Example: Sorting within partitions in Spark
from pyspark.sql import SparkSession
spark = SparkSession.builder.getOrCreate()
# Load and cast types
df = spark.read.option("header", True).csv("s3://bucket/nyc-taxi-raw/")
df = df.withColumn("pickup_datetime", df["pickup_datetime"].cast("timestamp"))
# Sort rows within each partition and write efficiently
(
df
.sortWithinPartitions("vendor_id", "pickup_datetime")
.repartition("year", "month")
.write
.partitionBy("year", "month")
.parquet("s3://bucket/nyc-taxi-data/curated/")
)
In this example:
The dataset is partitioned by year and month.
Rows within each partition are sorted by vendor_id and pickup_datetime.
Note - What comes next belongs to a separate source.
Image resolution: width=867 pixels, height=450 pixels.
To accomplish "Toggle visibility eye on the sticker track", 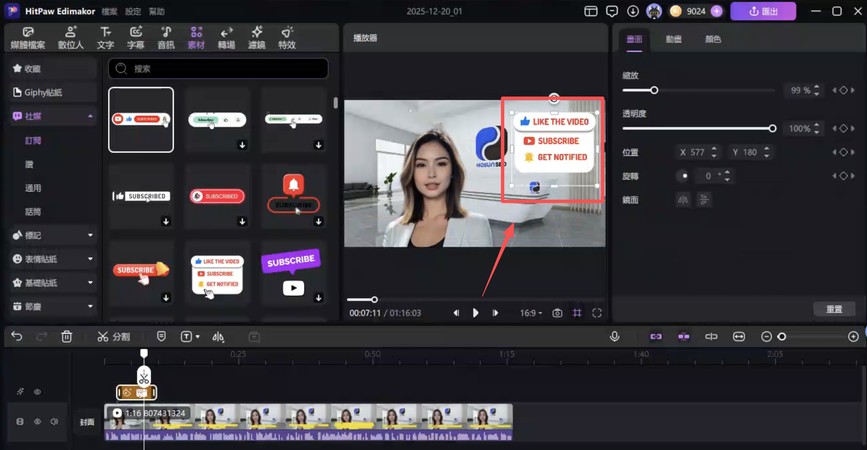I will tap(38, 392).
This improves compression ratios and enables faster filtering on those fields during query execution.
Sorting should be applied on fields that are often filtered in queries or have strong cardinality.
Compaction
Compaction is the process of merging many small files into larger ones to improve query performance and reduce metadata overhead.
This is especially relevant for streaming pipelines or frequent micro-batch jobs that write many small files.
Tools and techniques:
Delta Lake: OPTIMIZE command for table compaction.
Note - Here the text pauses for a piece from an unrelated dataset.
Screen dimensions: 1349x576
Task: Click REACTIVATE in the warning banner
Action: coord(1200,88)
Iceberg: rewrite_data_files procedure.
Spark: Batch job that reads and rewrites data with coalesce() or repartition().
-- Delta Lake table compaction
OPTIMIZE nyc_taxi_data.zones WHERE year = 2024;
Vacuuming
Vacuuming is the process of permanently deleting old data files that are no longer referenced by the current version of the Delta Lake table.
When you update, overwrite, or delete data in a Delta table, the old files are marked as deleted but still physically exist on disk. Vacuuming helps clean them up to reduce storage usage.
-- Delta Lake cleanup: delete unreferenced files older than 7 days
VACUUM nyc_taxi_data.zones RETAIN 168 HOURS;
Important: Vacuuming will remove files that support time travel and rollback for older versions of your table. Once those files are deleted, queries such as:
SELECT * FROM nyc_taxi_data.zones VERSION AS OF 3
will no longer work if the associated data files have been removed.
Best Practices:
For production tables, retain at least 7 days:
RETAIN 168 HOURS
For development or cost-sensitive environments, you may choose
RETAIN 24 HOURS
Do not set
RETAIN 0 HOURS
unless you’re absolutely sure you no longer need historical versions
Regular compaction and vacuuming are crucial in maintaining long-term performance and cost efficiency.